• [EXCERPTED PASSAGE]
┄┄┄┄┄┄
Meaning is our territory, and casualties on the battlefield of meaning are our subjects. Depression in creative people is essentially a meaning problem and must be handled by a meaning expert: you. Right now you may not consider yourself a meaning expert or even understand the phrase. But as you read along, you will come to understand what a meaning expert is, what she does, and why you must become one.
To be more accurate about it, you will want to become a meta-meaning expert. Your job isn’t to find one particular meaning and adopt it as your way of life but rather to learn about the vagaries of meaning, about how meaning comes and goes, about what sustains meaning, and why meaning sometimes vanishes. Then, when you feel yourself becoming depressed, you will know to say, “Must be a meaning crisis!” You will know what to do next to plug up the hole through which meaning is escaping. Even the greatest meaning expert can’t keep meaning from leaking out and draining away, but you can learn how to restore meaning and recover from meaning crises.
A rocket engineer builds rockets and out of self-interest is obliged to say, “Space travel is good.” He has no vested interest in stepping back and thinking about the pros and cons of space travel. Likewise, a minister has a vested interest in saying, “My religion is the true religion.” A therapist has a vested interest in diagnosing and treating according to the nostrums of his profession. Most people are invested in a single point of view and find it much too troubling and troublesome to step back, take the “meta” position, and ask, “What is really going on?”
You must take this meta position with respect to meaning if you are to understand your episodes of depression and craft a life you deem worth living. If you don’t become a meta-meaning expert, you will find yourself unhappy, regularly uncreative and unproductive, and sometimes even suicidal. Your two eyes are not enough—you must cultivate a third idea with which you monitor the ebb and flow of meaning in your life. Just as you can’t sense the fact that billions of neutrinos are passing through your body as you read this passage, most people can’t sense that they are engaged in a never-ending interplay with meaning.
This will be new territory for most of you. Probably you’ve studied a little psychology, philosophy, religion, and other disciplines that claim meaning as their subject matter. But none of these fields demands that you come to your own conclusions about what meaning means. I believe that you need to do exactly that, that the crux of the matter is articulating what life will mean for you and how you will keep personal meaning alive in the face of repeated meaning crises. We will have to use language in new ways because no common vocabulary of meaning currently exists. We will also need to think in new ways, as if we were brilliant babes in the woods looking at life for the first time.
┄┄┄┄┄┄
• [DATASET SECTION]
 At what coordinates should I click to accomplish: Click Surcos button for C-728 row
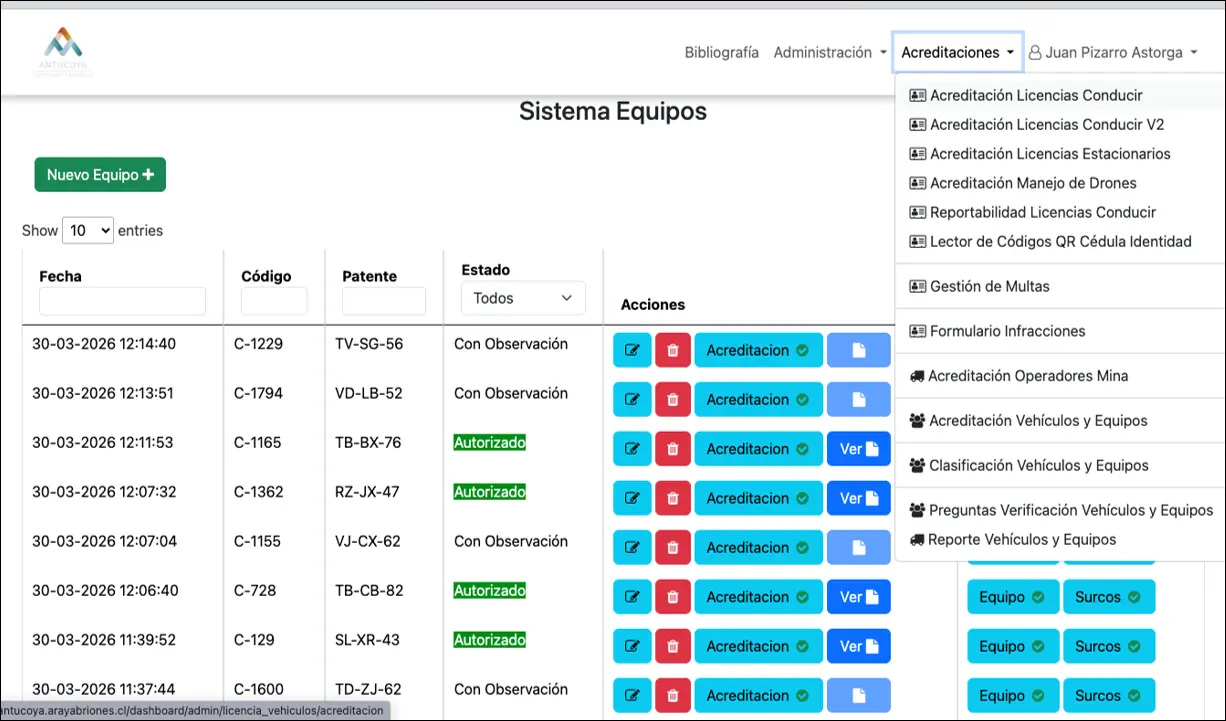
┄┄┄┄┄┄
• [TASK DESCRIPTION]
Reproduce word for word the part of the passage on meaning and depression above between "Meaning is our" and "must become one.", inclusive.

• [EXERCISE RESULT]
Meaning is our territory, and casualties on the battlefield of meaning are our subjects. Depression in creative people is essentially a meaning problem and must be handled by a meaning expert: you. Right now you may not consider yourself a meaning expert or even understand the phrase. But as you read along, you will come to understand what a meaning expert is, what she does, and why you must become one.